Refugee Resettlement to Japan: Comparative study with European countries

My first encounter with refugee issues was when I worked as a student volunteer with refugee orphans in the former Yugoslavia. Since then, I have worked mainly as a practitioner in the field of protection and assistance to refugees and displaced populations for around 15 years, at such institutions as the Ministry of Foreign Affairs of Japan, the International Organization for Migration (IOM) and United Nations High Commission for Refugees (UNHCR) in different countries. Since 2007, I also have been directly involved in support to foreign residents and formulation of migration policy in Japan, as well as the “Pilot Refugee Resettlement Programme.” While it was extremely innovative that a country like Japan, long considered to be hesitant to accept refugees, launched the refugee resettlement programme, it is still at its embryonic stage with room for further improvement. As an International Fellow, I would like to study refugee resettlement policies mainly in Europe, with a view to sharing and communicating relevant information interactively between Japan and other countries, and eventually to contributing to the global expansion of refugee resettlement.

Shinji Mizuno

Shinji Mizuno

Affiliation
Deputy Director, Safety Policy Division, Road Transport Bureau, Ministry of Land, Infrastructure, Transport and Tourism
Academic background
Degree, Faculty of Economics, Hitotsubashi University
Dispatched to:
MPP Program, National University of Singapore, Lee Kuan Yew School of Public Policy
Duration
July 2015 - May 2017

Research theme:

Consideration of necessary public transport systems as a result of the development of city/town and scales, and the implementation of economics-oriented approaches to administrative services related to its maintenance, provision and benefits

Since joining the Ministry of Land, Infrastructure, Transport and Tourism (MLIT) in 2007, I have been most keenly interested and concerned about the importance of building a public transport network.

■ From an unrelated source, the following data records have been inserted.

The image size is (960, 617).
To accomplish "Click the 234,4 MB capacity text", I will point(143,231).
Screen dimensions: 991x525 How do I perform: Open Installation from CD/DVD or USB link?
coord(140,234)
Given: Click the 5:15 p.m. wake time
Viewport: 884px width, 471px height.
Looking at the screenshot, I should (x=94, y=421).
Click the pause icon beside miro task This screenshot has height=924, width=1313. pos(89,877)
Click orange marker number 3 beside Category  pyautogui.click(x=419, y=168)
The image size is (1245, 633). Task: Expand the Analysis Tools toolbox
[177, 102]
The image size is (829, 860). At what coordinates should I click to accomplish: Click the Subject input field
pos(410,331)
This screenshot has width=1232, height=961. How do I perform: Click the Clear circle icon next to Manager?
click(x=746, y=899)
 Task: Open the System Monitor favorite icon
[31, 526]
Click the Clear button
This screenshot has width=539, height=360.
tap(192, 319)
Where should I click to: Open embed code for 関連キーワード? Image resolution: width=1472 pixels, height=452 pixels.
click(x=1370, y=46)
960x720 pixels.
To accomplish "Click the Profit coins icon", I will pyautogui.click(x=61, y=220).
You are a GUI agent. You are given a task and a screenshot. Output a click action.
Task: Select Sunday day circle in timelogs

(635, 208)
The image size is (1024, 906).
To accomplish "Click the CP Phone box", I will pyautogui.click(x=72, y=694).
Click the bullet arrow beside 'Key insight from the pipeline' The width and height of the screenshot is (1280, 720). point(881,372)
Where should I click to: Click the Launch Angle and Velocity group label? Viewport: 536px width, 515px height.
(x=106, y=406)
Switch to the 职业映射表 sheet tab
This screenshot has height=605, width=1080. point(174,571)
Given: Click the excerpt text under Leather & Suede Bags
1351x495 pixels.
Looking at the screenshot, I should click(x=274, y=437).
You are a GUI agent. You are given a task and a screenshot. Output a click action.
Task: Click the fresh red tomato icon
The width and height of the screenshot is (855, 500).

Japan is experiencing a significant deterioration in its public transport network, especially in regional cities and depopulated areas, due to declining birthrate, aging population as well as uneven distribution of population and increased motorization. While focus is often put on regional cities and depopulated areas when discussing public transport, it is important to note that this issue also exists in big cities, which indicates the need to identify issues facing big cities, regional cities and depopulated areas individually and take appropriate measures. However, Japan has long applied across-the-board approaches in managing its public transport system. Because of this, the issues and situations facing the existing public transport system could deteriorate further unless a truly needed public transport system is established immediately. I would like to take this opportunity to study abroad as an International Fellow to acquire necessary skills while learning at organizations in a country with advanced public transport policies to enhance my ability to plan and develop policies to deal with issues around the existing public transport, ultimately contributing to the development of an appropriate burden-focused public transport system.